Pull each line holding "title" out of the entries below.

» **Material supplied**
►
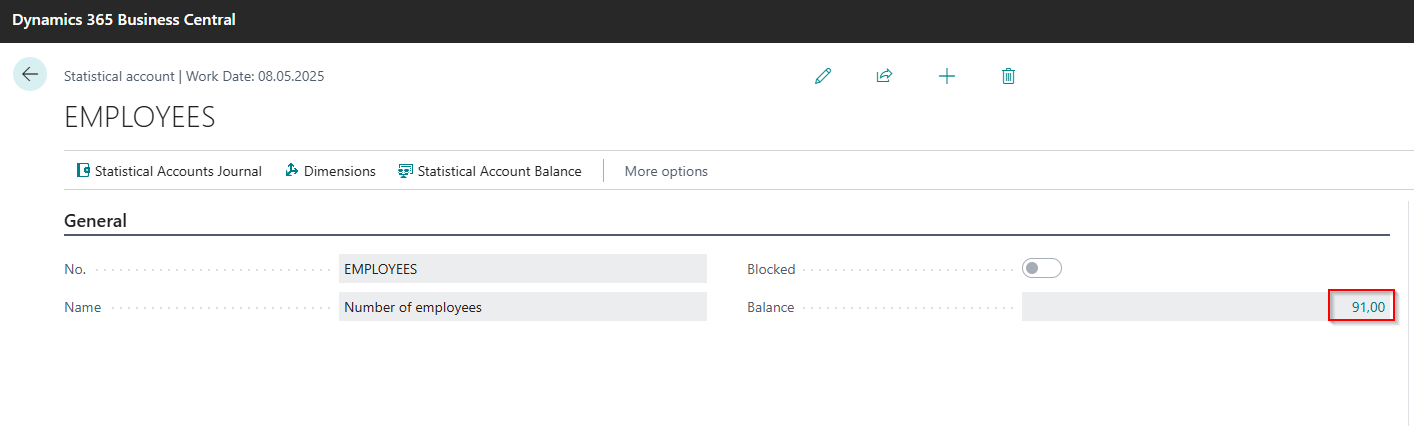Open the 91,00 balance link
This screenshot has height=426, width=1414.
pos(1368,307)
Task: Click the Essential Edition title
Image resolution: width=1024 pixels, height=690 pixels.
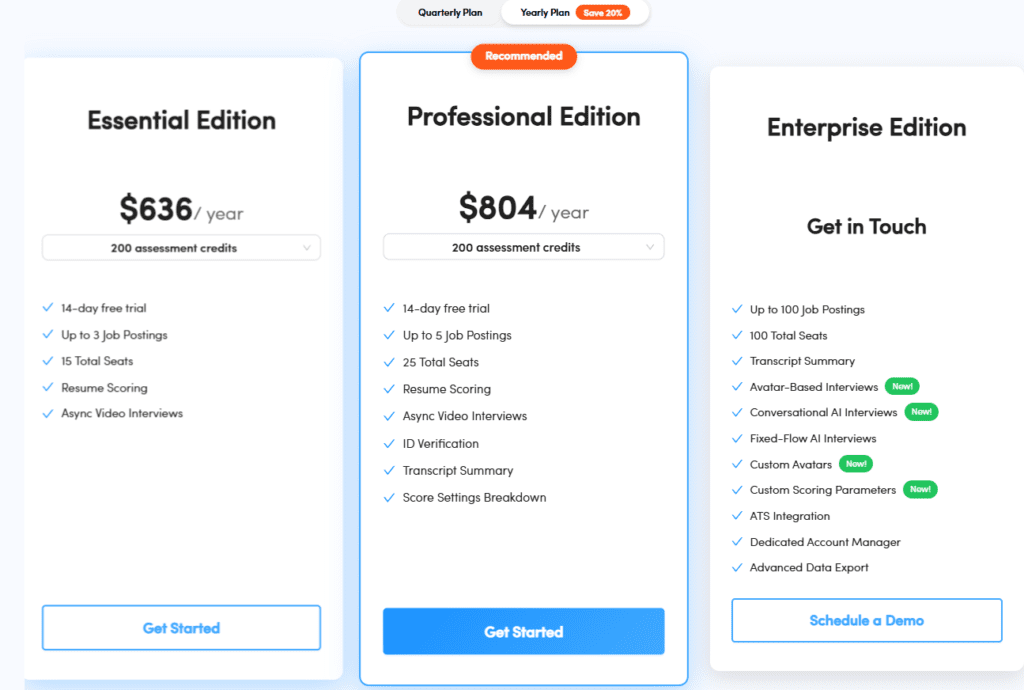Action: (181, 120)
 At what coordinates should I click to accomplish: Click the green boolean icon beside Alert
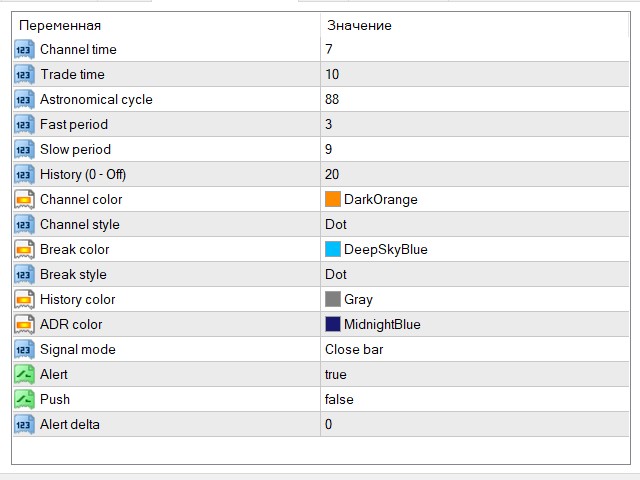click(24, 374)
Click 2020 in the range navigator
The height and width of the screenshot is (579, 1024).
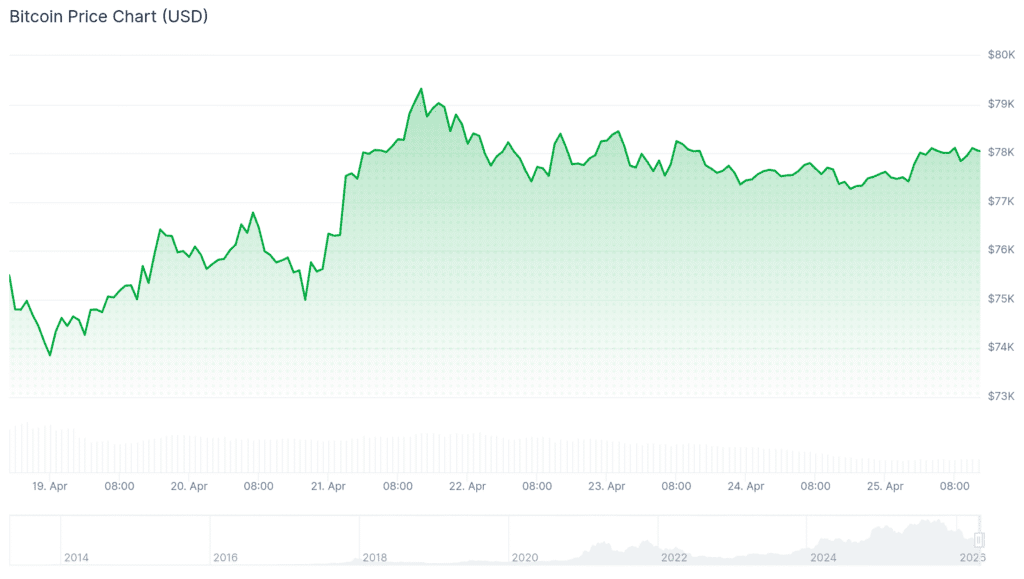524,557
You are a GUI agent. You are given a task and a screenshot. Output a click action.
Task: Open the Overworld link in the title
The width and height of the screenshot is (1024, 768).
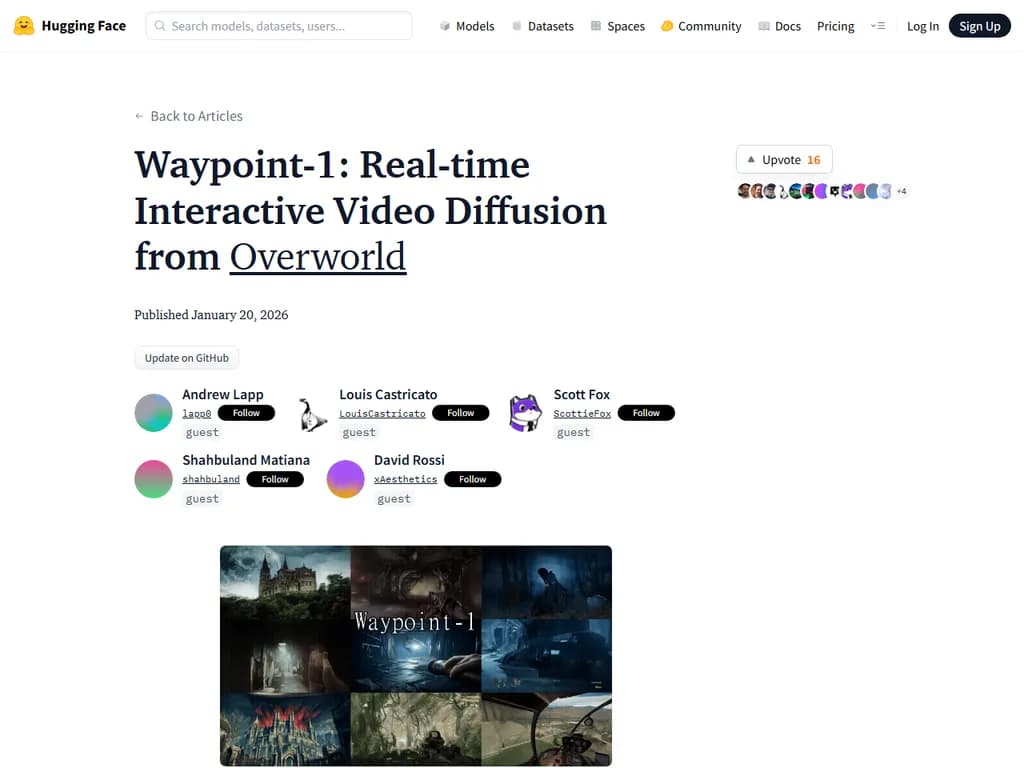click(x=317, y=257)
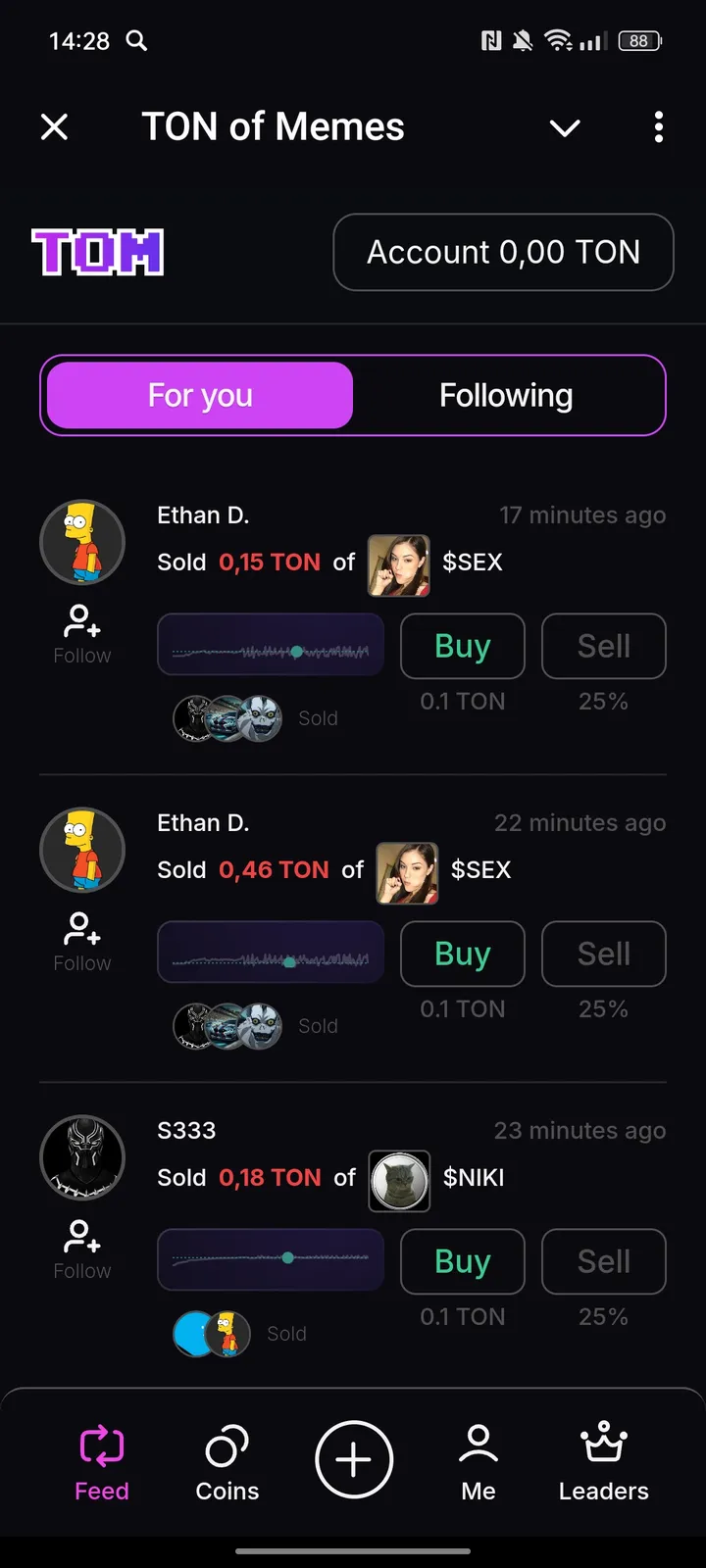Buy $NIKI for 0.1 TON
The width and height of the screenshot is (706, 1568).
(x=462, y=1261)
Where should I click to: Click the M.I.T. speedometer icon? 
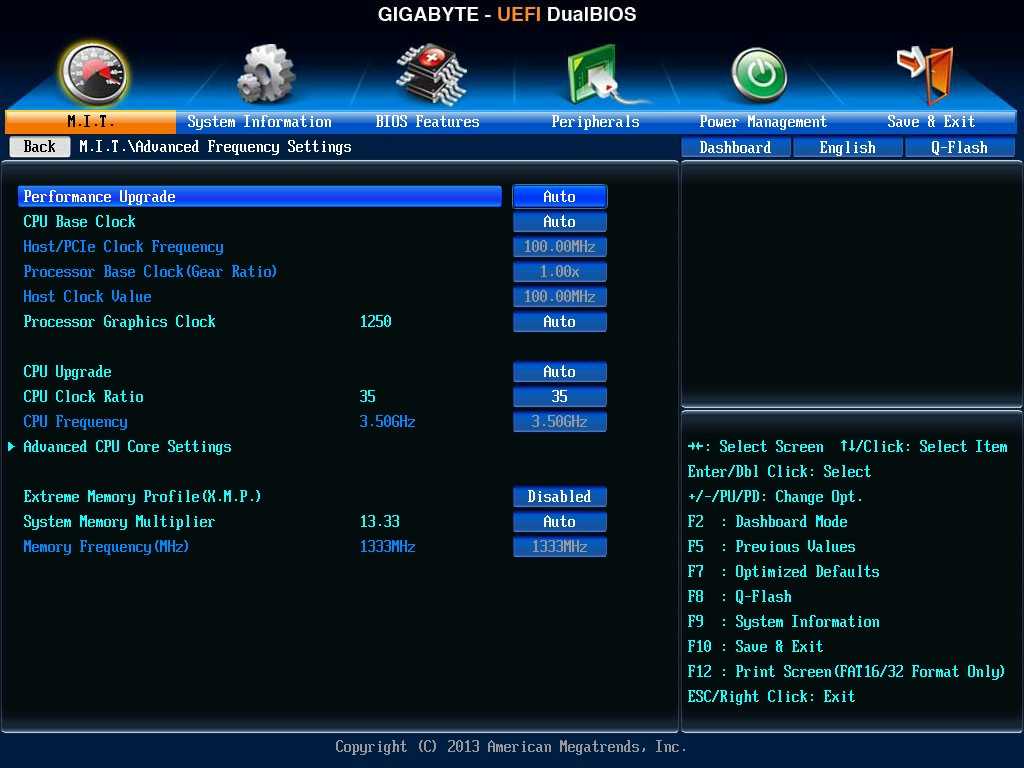(x=93, y=74)
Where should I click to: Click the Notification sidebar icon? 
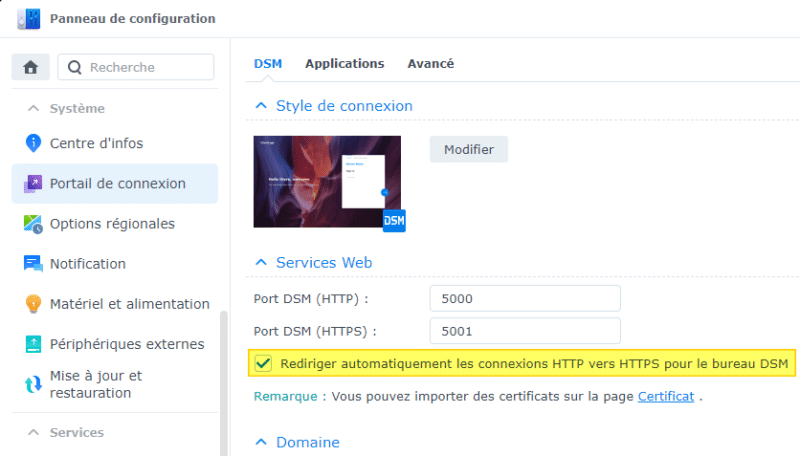tap(33, 264)

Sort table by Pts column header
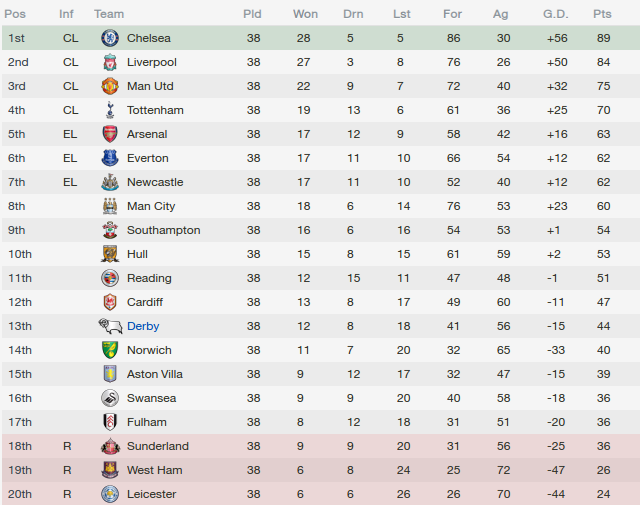coord(602,14)
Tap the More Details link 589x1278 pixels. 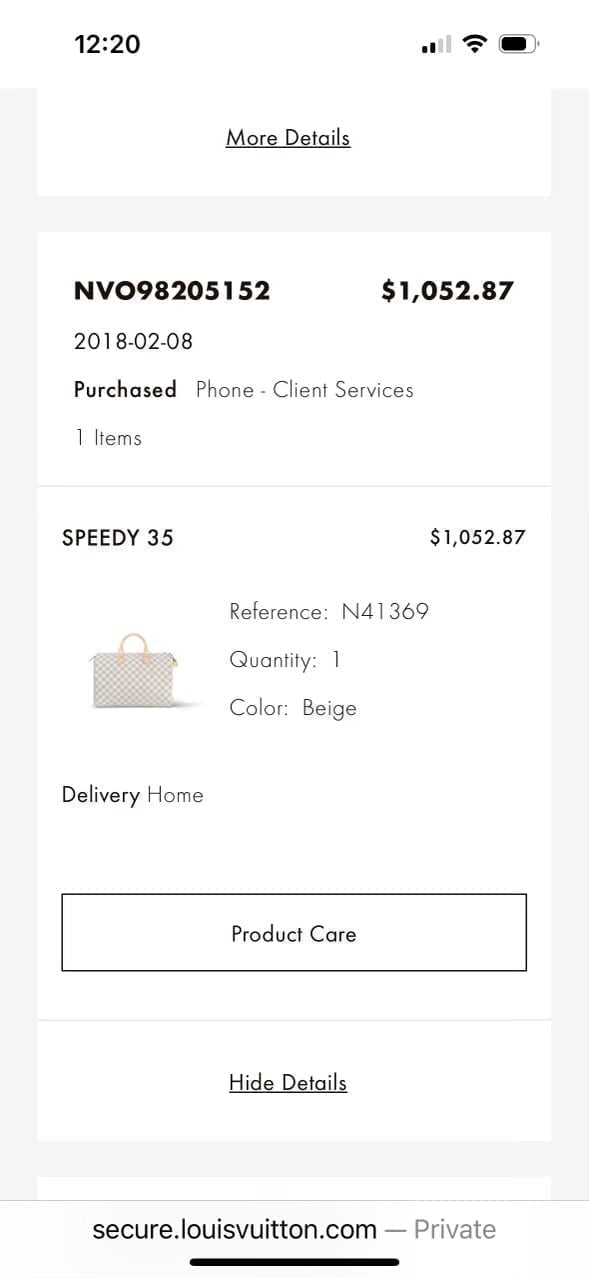pyautogui.click(x=288, y=137)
◄
» **Response below**
Task: Click the Essential Edition title
Task: Open the Overworld link in the title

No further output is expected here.